The p22phox is a critical component of vascular NADPH oxidases and is encoded by the CYBA gene. It was shown that functionally relevant polymorphisms of the CYBA gene -930A>G, -852C>G, -675A>T, -536C>T, 214C>T (previously described as 242C>T), *24A>G (previously described as 640A>G), and *49A>G modulate generation of reactive oxygen species (ROS). To analyse whether the CYBA gene polymorphisms -852C>G, -675A>T, and -536C>T were associated with coronary artery disease (CAD), and to designate haplotype blocks. Four hundred and ninety subjects: 245 patients with CAD and 245 age and sex-matched controls.

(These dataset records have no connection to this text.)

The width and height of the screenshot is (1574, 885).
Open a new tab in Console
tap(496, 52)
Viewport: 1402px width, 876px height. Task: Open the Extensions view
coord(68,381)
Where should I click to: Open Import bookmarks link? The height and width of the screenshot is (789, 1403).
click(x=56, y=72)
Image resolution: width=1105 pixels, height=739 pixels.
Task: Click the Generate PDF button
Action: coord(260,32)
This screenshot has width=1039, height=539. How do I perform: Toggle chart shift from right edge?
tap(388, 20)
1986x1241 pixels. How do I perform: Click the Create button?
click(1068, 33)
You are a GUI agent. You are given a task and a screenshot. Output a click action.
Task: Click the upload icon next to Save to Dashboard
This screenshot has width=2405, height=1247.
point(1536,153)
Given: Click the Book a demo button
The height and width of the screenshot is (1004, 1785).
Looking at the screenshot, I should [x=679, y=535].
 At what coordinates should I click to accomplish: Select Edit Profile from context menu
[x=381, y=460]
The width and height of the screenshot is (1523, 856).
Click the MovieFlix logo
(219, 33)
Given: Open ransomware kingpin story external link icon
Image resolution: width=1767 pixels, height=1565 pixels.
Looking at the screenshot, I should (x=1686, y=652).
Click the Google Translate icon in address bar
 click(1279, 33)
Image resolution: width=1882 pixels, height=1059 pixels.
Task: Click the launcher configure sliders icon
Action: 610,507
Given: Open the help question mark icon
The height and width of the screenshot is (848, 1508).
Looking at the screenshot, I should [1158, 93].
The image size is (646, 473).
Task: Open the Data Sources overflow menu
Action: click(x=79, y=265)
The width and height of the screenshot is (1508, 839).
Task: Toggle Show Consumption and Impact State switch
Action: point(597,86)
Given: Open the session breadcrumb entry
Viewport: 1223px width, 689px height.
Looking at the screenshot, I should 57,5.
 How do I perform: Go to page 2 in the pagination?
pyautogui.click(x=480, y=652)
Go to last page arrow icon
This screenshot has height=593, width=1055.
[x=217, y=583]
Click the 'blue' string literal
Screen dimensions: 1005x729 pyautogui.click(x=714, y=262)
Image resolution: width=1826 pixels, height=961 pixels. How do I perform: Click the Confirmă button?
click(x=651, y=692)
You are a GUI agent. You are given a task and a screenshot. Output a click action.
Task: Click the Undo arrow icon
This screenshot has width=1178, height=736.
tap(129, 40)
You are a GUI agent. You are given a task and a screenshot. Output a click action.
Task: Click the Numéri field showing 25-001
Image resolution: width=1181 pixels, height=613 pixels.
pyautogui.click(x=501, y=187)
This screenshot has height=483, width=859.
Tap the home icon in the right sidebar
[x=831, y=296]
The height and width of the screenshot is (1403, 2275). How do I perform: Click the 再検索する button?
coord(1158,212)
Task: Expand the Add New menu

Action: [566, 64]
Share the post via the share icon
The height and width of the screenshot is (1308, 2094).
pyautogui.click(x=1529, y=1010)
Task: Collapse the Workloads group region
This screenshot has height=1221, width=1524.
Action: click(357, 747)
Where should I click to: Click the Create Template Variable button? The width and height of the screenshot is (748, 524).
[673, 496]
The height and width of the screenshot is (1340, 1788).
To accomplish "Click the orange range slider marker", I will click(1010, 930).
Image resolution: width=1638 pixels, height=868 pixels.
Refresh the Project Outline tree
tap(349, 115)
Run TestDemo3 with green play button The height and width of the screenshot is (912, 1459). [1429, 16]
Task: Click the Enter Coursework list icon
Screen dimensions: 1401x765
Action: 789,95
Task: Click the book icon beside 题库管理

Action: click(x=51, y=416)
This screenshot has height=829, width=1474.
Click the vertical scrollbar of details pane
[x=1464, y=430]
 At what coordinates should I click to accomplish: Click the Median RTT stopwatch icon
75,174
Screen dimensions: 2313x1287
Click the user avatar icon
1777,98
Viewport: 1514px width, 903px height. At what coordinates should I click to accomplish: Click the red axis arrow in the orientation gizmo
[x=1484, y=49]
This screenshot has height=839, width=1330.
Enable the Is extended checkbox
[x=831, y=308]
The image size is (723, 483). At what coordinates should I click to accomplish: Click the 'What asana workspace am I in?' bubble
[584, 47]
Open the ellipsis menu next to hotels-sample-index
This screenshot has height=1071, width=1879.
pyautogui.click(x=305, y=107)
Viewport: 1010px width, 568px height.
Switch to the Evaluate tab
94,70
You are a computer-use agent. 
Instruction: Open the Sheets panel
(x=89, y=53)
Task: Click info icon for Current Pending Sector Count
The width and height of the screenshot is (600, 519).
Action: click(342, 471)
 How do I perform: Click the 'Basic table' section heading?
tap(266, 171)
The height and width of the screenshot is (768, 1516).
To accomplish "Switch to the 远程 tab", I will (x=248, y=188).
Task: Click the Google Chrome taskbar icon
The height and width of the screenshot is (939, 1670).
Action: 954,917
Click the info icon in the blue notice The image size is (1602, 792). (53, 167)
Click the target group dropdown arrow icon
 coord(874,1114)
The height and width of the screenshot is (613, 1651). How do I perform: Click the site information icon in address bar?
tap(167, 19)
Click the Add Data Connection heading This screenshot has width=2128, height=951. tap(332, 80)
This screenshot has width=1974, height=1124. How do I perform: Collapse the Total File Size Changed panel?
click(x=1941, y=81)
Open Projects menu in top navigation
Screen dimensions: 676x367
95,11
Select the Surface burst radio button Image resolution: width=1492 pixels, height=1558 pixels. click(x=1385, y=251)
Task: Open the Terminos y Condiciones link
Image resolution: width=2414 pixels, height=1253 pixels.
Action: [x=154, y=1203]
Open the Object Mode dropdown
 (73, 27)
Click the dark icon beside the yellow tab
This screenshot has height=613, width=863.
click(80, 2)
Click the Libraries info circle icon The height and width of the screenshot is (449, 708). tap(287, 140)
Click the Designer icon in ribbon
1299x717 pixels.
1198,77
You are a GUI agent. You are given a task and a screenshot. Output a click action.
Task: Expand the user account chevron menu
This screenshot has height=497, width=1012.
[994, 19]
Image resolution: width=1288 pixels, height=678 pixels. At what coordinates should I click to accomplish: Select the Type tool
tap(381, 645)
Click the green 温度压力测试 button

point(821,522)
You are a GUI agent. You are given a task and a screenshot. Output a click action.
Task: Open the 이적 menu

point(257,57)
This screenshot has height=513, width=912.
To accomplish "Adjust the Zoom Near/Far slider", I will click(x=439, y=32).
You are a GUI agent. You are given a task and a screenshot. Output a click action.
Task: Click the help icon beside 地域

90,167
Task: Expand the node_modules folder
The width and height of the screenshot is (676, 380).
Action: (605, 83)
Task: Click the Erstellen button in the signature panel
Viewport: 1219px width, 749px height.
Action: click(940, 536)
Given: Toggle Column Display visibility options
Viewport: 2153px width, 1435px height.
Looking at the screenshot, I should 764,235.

The polymorphisms were genotyped using the PCR-RFLP method and the TagMan (R) Pre-designed SNP Genotyping Assay. The analysed polymorphisms do not form haplotype blocks. Case-control study revealed that the -930G/-675T and -930G/*49G diplotypes were a CAD risk factor. The 675T/*49G diplotype can modulate CAD risk in women. The protective effect reducing CAD risk in women was related to the -930A/-675T and -930A/*49A diplotypes. Carrier state of the -852C allele (-852C>G) was associated with multivessel stenosis while the CC genotype of the -536C>T polymorphism was more frequent in patients with peripheral artery disease. Hypercholesterolemic, cigarette smokers had an increased risk of CAD, especially C-852 allele (-852C>G) carriers (SIM = 3.54; odds ratios (OR) = 10.01, p < 0.000). The CYBA gene polymorphisms modulate the risk of CAD but do not form a haplotype blocks.